While doing your rounds, you see two individuals. First is Mike, a 50-year-old immigrant from Canada who comes in with a 5-month history of progressive fatigue, weight loss, and muscle pain. Personal history is unremarkable but there’s a family history of autoimmune disease. Examination reveals hypotension, and diffuse skin hyperpigmentation most pronounced around the oral mucosa, palmar creases, and knuckles.
Then you see Teresa, a 25-year-old who presents acute vomiting, abdominal pain, and fever. She was accompanied by her mother, who mentions Teresa recently underwent transsphenoidal resection of a pituitary tumor. Examination reveals severe hypotension and altered mental status.
Morning cortisol serum measurements showed decreased levels of serum cortisol in both individuals. Both people have adrenal insufficiency although their symptoms are very different.

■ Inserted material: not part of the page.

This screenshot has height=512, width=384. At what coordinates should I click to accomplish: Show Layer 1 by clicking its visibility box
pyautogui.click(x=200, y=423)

Now, adrenal insufficiency is a condition where the adrenal glands don’t produce enough adrenal hormones, particularly cortisol and, sometimes, aldosterone. There are actually three types of adrenal insufficiency. First, primary adrenal insufficiency is when there’s a problem with the adrenal glands themselves. As a result, both cortisol and aldosterone production is deficient. It can be acute, usually due to a massive adrenal hemorrhage, or chronic, in which case it is called Addison disease. Now, a high yield concept to remember is that the most common cause for Addison in high income countries is autoimmune mediated damage to the adrenal glands. In the rest of the world, the most common cause is infection, especially from tuberculosis, but it can also be due to HIV or disseminated fungal infections. Finally, bilateral adrenal metastases of cancer from somewhere else in the body,can also cause chronic adrenal insufficiency.